Plan: Iterative Removal of Deprecated Symbols

This document outlines the iterative process for identifying and removing deprecated symbols from the WebRTC codebase. The goal is to safely retire old APIs that have zero footprint in internal and external downstream projects.

The tracking bug for this work is webrtc:42224904

Removal Criteria

A symbol is a candidate for removal only if it meets all of the following:

  1. Zero Usage: No references found in WebRTC internals or downstream projects.
  2. Maturity: The [[deprecated]] tag was added at least 3 months ago.
  3. Batch Size: No more than 10 symbols are processed in a single iteration.

Phase 1: Candidate Identification (Iterative)

Perform the following steps to generate a list of exactly 10 candidates for the current removal cycle:

  1. Discovery: Search the entire WebRTC codebase (excluding third_party/) for the [[deprecated]] attribute.
  2. Age Verification: Use git blame on the identified lines.
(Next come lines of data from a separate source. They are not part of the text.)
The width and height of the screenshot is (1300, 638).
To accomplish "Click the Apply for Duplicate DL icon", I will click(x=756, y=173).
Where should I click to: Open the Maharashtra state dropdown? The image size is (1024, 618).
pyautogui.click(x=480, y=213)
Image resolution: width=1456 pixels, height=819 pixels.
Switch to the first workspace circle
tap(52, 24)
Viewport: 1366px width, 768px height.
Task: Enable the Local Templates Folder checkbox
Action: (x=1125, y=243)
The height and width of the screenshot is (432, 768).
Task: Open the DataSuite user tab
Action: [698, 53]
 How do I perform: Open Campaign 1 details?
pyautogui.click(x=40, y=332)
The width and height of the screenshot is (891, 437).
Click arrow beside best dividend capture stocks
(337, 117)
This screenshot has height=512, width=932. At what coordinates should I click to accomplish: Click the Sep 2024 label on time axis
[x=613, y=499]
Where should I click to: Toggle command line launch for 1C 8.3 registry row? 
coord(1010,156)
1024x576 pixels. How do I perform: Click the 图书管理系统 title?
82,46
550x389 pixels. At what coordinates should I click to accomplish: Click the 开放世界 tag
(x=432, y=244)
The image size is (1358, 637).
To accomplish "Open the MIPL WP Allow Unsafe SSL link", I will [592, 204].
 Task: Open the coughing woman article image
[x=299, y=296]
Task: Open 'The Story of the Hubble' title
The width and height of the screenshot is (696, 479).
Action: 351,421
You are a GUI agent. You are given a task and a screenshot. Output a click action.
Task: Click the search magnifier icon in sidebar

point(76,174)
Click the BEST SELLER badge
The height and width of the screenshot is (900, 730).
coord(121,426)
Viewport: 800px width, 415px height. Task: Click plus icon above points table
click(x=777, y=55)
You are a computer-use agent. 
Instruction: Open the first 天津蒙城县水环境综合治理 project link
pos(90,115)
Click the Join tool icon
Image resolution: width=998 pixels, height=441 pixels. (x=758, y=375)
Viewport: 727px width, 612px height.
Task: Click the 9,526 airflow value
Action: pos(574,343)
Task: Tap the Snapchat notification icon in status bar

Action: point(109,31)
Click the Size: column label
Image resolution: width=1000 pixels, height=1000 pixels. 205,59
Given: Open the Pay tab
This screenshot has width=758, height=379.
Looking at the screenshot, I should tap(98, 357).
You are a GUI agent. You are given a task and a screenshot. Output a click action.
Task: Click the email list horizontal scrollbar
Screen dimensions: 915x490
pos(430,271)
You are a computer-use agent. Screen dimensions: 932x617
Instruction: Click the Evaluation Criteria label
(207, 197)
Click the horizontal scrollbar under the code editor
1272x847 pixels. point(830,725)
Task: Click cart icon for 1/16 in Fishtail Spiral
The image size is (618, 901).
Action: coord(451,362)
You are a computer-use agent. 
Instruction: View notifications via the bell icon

Discard any symbols where the deprecation tag was added less than 3 months ago.
  3. Internal Audit: Run git grep <SymbolName> in the WebRTC repository. Discard any symbols that still have internal call-sites (these must be migrated first). Discard the oldest symbols first.
  4. Downstream Audit (CodeSearch): For each matured symbol, perform searches in downstream projects, excluding the WebRTC mirror.
    • Reference Check: Use the usage: filter with the fully qualified name (including the webrtc:: namespace) to find semantic references.
      • Example: cs "usage:webrtc::PeerConnectionInterface::kPlanB -file:stable/webrtc"
    • Override Check (Virtual Methods): For virtual methods, use the func: filter to identify if the symbol is overridden in downstream implementations.
      • Example: cs "func:InsertEmptyPacket -file:stable/webrtc"
    • Broad Audit (Verification): Even if usage: returns zero results, perform a content: search for the symbol name (combining with webrtc and language filters to reduce noise) to verify. This avoids missing usages due to indexer limitations.
      • Example: cs "content:ApplyGain webrtc -file:stable/webrtc lang:cpp"
    • Note: A symbol is only a candidate for removal if all searches (including content search) return zero results in downstream projects. Do not exclude third_party/webrtc entirely; only exclude the mirror path (e.g. stable/webrtc), as downstream internal projects may reside in other subdirectories like third_party/webrtc/internal.
  5. Iteration Stop: Continue the audit process until exactly 10 symbols have been confirmed to have zero results. Once 10 are found, stop the search.
  6. Documentation: List the 10 selected symbols, their locations, and their modern equivalents.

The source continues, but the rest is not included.